Stored data
-----
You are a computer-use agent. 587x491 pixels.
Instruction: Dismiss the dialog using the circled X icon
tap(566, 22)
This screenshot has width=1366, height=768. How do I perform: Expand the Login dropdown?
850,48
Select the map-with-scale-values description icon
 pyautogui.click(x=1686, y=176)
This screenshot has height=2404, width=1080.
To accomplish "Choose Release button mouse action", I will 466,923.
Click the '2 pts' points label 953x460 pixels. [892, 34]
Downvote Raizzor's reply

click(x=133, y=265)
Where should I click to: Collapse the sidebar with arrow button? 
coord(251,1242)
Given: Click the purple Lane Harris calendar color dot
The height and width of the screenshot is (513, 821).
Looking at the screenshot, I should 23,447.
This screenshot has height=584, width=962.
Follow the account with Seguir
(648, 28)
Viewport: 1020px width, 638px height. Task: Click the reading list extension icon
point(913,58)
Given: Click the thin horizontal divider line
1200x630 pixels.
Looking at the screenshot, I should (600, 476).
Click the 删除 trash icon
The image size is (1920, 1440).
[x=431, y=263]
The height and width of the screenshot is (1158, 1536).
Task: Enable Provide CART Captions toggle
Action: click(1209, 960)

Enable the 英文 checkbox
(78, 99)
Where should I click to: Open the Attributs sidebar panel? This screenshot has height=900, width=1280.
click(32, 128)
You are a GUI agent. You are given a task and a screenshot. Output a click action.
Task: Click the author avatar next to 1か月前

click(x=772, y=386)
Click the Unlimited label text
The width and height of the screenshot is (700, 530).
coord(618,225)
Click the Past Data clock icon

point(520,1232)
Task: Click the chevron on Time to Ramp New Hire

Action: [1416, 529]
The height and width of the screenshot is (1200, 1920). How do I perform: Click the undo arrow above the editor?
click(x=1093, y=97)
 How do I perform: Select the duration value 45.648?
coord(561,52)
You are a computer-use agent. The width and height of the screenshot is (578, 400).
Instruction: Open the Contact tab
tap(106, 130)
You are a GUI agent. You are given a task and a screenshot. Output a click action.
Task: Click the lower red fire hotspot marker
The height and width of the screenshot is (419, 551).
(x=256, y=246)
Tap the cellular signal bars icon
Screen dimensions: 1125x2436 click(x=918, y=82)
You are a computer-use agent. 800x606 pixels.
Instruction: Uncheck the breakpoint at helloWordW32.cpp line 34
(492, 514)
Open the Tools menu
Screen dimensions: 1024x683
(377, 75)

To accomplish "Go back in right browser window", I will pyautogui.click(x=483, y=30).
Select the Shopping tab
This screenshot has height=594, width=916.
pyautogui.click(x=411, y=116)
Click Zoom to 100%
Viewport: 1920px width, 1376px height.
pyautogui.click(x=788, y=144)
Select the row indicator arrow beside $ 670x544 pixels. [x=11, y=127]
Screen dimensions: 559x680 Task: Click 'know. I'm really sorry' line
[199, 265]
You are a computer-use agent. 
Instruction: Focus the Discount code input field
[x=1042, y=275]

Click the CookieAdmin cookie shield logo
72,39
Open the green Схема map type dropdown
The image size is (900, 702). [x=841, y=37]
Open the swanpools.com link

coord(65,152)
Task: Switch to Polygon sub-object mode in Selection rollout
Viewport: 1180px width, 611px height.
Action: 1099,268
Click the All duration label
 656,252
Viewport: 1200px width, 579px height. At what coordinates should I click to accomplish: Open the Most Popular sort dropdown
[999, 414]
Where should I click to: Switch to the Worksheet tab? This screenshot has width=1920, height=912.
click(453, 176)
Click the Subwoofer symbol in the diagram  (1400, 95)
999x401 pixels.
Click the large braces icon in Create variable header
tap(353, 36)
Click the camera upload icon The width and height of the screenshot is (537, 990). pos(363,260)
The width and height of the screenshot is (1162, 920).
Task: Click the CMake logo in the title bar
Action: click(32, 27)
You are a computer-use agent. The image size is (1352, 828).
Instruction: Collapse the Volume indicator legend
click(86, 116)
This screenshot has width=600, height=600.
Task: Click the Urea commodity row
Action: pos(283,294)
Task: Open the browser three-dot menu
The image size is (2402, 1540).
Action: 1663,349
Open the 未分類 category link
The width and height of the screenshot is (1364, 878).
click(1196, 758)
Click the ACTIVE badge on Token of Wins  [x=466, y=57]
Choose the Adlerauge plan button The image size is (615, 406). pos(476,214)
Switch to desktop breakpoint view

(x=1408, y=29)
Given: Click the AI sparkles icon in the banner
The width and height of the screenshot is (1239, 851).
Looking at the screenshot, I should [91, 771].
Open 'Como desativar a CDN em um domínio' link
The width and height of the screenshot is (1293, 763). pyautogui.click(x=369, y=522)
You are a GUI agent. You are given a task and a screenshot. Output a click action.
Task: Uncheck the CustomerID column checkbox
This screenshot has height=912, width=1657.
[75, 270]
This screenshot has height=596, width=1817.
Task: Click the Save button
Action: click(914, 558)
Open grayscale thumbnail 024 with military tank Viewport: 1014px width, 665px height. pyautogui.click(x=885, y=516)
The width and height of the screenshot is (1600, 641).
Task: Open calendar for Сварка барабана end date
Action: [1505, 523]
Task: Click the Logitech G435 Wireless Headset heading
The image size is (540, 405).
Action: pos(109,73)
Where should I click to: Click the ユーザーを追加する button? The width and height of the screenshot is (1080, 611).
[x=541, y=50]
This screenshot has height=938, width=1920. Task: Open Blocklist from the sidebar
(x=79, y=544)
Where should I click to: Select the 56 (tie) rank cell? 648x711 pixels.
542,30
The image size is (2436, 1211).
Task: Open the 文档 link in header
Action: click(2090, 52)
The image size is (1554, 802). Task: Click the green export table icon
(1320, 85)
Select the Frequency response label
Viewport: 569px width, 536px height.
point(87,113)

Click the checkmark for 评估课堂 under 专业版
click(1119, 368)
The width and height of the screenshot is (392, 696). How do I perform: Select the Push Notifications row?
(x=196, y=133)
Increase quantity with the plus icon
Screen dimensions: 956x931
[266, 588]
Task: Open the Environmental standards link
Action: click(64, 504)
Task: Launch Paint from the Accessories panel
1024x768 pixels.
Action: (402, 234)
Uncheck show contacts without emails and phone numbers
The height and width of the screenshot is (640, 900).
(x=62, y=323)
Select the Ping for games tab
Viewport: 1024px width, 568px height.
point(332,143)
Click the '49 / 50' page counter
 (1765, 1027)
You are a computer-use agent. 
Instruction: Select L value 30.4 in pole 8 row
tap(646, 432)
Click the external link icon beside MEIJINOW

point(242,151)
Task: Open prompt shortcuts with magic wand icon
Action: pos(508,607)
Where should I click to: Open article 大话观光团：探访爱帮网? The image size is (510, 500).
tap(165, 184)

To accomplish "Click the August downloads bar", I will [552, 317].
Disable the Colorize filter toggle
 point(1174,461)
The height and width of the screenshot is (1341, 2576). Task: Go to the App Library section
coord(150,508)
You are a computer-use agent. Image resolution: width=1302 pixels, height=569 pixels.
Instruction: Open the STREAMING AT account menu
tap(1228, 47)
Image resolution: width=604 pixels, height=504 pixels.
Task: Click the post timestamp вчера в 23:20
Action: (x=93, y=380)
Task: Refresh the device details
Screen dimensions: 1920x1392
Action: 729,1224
-----
### What to produce
Reproduce every one of the entries above verbatim, line for line.

### Reply
You are a computer-use agent. 587x491 pixels.
Instruction: Dismiss the dialog using the circled X icon
tap(566, 22)
This screenshot has width=1366, height=768. How do I perform: Expand the Login dropdown?
850,48
Select the map-with-scale-values description icon
 pyautogui.click(x=1686, y=176)
This screenshot has height=2404, width=1080.
To accomplish "Choose Release button mouse action", I will 466,923.
Click the '2 pts' points label 953x460 pixels. [892, 34]
Downvote Raizzor's reply

click(x=133, y=265)
Where should I click to: Collapse the sidebar with arrow button? 
coord(251,1242)
Given: Click the purple Lane Harris calendar color dot
The height and width of the screenshot is (513, 821).
Looking at the screenshot, I should 23,447.
This screenshot has height=584, width=962.
Follow the account with Seguir
(648, 28)
Viewport: 1020px width, 638px height. Task: Click the reading list extension icon
point(913,58)
Given: Click the thin horizontal divider line
1200x630 pixels.
Looking at the screenshot, I should (600, 476).
Click the 删除 trash icon
The image size is (1920, 1440).
[x=431, y=263]
The height and width of the screenshot is (1158, 1536).
Task: Enable Provide CART Captions toggle
Action: click(1209, 960)

Enable the 英文 checkbox
(78, 99)
Where should I click to: Open the Attributs sidebar panel? This screenshot has height=900, width=1280.
click(32, 128)
You are a GUI agent. You are given a task and a screenshot. Output a click action.
Task: Click the author avatar next to 1か月前

click(x=772, y=386)
Click the Unlimited label text
The width and height of the screenshot is (700, 530).
coord(618,225)
Click the Past Data clock icon

point(520,1232)
Task: Click the chevron on Time to Ramp New Hire

Action: [1416, 529]
The height and width of the screenshot is (1200, 1920). How do I perform: Click the undo arrow above the editor?
click(x=1093, y=97)
 How do I perform: Select the duration value 45.648?
coord(561,52)
You are a computer-use agent. The width and height of the screenshot is (578, 400).
Instruction: Open the Contact tab
tap(106, 130)
You are a GUI agent. You are given a task and a screenshot. Output a click action.
Task: Click the lower red fire hotspot marker
The height and width of the screenshot is (419, 551).
(x=256, y=246)
Tap the cellular signal bars icon
Screen dimensions: 1125x2436 click(x=918, y=82)
You are a computer-use agent. 800x606 pixels.
Instruction: Uncheck the breakpoint at helloWordW32.cpp line 34
(492, 514)
Open the Tools menu
Screen dimensions: 1024x683
(377, 75)

To accomplish "Go back in right browser window", I will pyautogui.click(x=483, y=30).
Select the Shopping tab
This screenshot has height=594, width=916.
pyautogui.click(x=411, y=116)
Click Zoom to 100%
Viewport: 1920px width, 1376px height.
pyautogui.click(x=788, y=144)
Select the row indicator arrow beside $ 670x544 pixels. [x=11, y=127]
Screen dimensions: 559x680 Task: Click 'know. I'm really sorry' line
[199, 265]
You are a computer-use agent. 
Instruction: Focus the Discount code input field
[x=1042, y=275]

Click the CookieAdmin cookie shield logo
72,39
Open the green Схема map type dropdown
The image size is (900, 702). [x=841, y=37]
Open the swanpools.com link

coord(65,152)
Task: Switch to Polygon sub-object mode in Selection rollout
Viewport: 1180px width, 611px height.
Action: 1099,268
Click the All duration label
 656,252
Viewport: 1200px width, 579px height. At what coordinates should I click to accomplish: Open the Most Popular sort dropdown
[999, 414]
Where should I click to: Switch to the Worksheet tab? This screenshot has width=1920, height=912.
click(453, 176)
Click the Subwoofer symbol in the diagram  (1400, 95)
999x401 pixels.
Click the large braces icon in Create variable header
tap(353, 36)
Click the camera upload icon The width and height of the screenshot is (537, 990). pos(363,260)
The width and height of the screenshot is (1162, 920).
Task: Click the CMake logo in the title bar
Action: click(32, 27)
You are a computer-use agent. The image size is (1352, 828).
Instruction: Collapse the Volume indicator legend
click(86, 116)
This screenshot has width=600, height=600.
Task: Click the Urea commodity row
Action: pos(283,294)
Task: Open the browser three-dot menu
The image size is (2402, 1540).
Action: 1663,349
Open the 未分類 category link
The width and height of the screenshot is (1364, 878).
click(1196, 758)
Click the ACTIVE badge on Token of Wins  [x=466, y=57]
Choose the Adlerauge plan button The image size is (615, 406). pos(476,214)
Switch to desktop breakpoint view

(x=1408, y=29)
Given: Click the AI sparkles icon in the banner
The width and height of the screenshot is (1239, 851).
Looking at the screenshot, I should [91, 771].
Open 'Como desativar a CDN em um domínio' link
The width and height of the screenshot is (1293, 763). pyautogui.click(x=369, y=522)
You are a GUI agent. You are given a task and a screenshot. Output a click action.
Task: Uncheck the CustomerID column checkbox
This screenshot has height=912, width=1657.
[75, 270]
This screenshot has height=596, width=1817.
Task: Click the Save button
Action: click(914, 558)
Open grayscale thumbnail 024 with military tank Viewport: 1014px width, 665px height. pyautogui.click(x=885, y=516)
The width and height of the screenshot is (1600, 641).
Task: Open calendar for Сварка барабана end date
Action: [1505, 523]
Task: Click the Logitech G435 Wireless Headset heading
The image size is (540, 405).
Action: pos(109,73)
Where should I click to: Click the ユーザーを追加する button? The width and height of the screenshot is (1080, 611).
[x=541, y=50]
This screenshot has height=938, width=1920. Task: Open Blocklist from the sidebar
(x=79, y=544)
Where should I click to: Select the 56 (tie) rank cell? 648x711 pixels.
542,30
The image size is (2436, 1211).
Task: Open the 文档 link in header
Action: click(2090, 52)
The image size is (1554, 802). Task: Click the green export table icon
(1320, 85)
Select the Frequency response label
Viewport: 569px width, 536px height.
point(87,113)

Click the checkmark for 评估课堂 under 专业版
click(1119, 368)
The width and height of the screenshot is (392, 696). How do I perform: Select the Push Notifications row?
(x=196, y=133)
Increase quantity with the plus icon
Screen dimensions: 956x931
[266, 588]
Task: Open the Environmental standards link
Action: click(64, 504)
Task: Launch Paint from the Accessories panel
1024x768 pixels.
Action: (402, 234)
Uncheck show contacts without emails and phone numbers
The height and width of the screenshot is (640, 900).
(x=62, y=323)
Select the Ping for games tab
Viewport: 1024px width, 568px height.
point(332,143)
Click the '49 / 50' page counter
 (1765, 1027)
You are a computer-use agent. 
Instruction: Select L value 30.4 in pole 8 row
tap(646, 432)
Click the external link icon beside MEIJINOW

point(242,151)
Task: Open prompt shortcuts with magic wand icon
Action: pos(508,607)
Where should I click to: Open article 大话观光团：探访爱帮网? The image size is (510, 500).
tap(165, 184)

To accomplish "Click the August downloads bar", I will [552, 317].
Disable the Colorize filter toggle
 point(1174,461)
The height and width of the screenshot is (1341, 2576). Task: Go to the App Library section
coord(150,508)
You are a computer-use agent. Image resolution: width=1302 pixels, height=569 pixels.
Instruction: Open the STREAMING AT account menu
tap(1228, 47)
Image resolution: width=604 pixels, height=504 pixels.
Task: Click the post timestamp вчера в 23:20
Action: (x=93, y=380)
Task: Refresh the device details
Screen dimensions: 1920x1392
Action: 729,1224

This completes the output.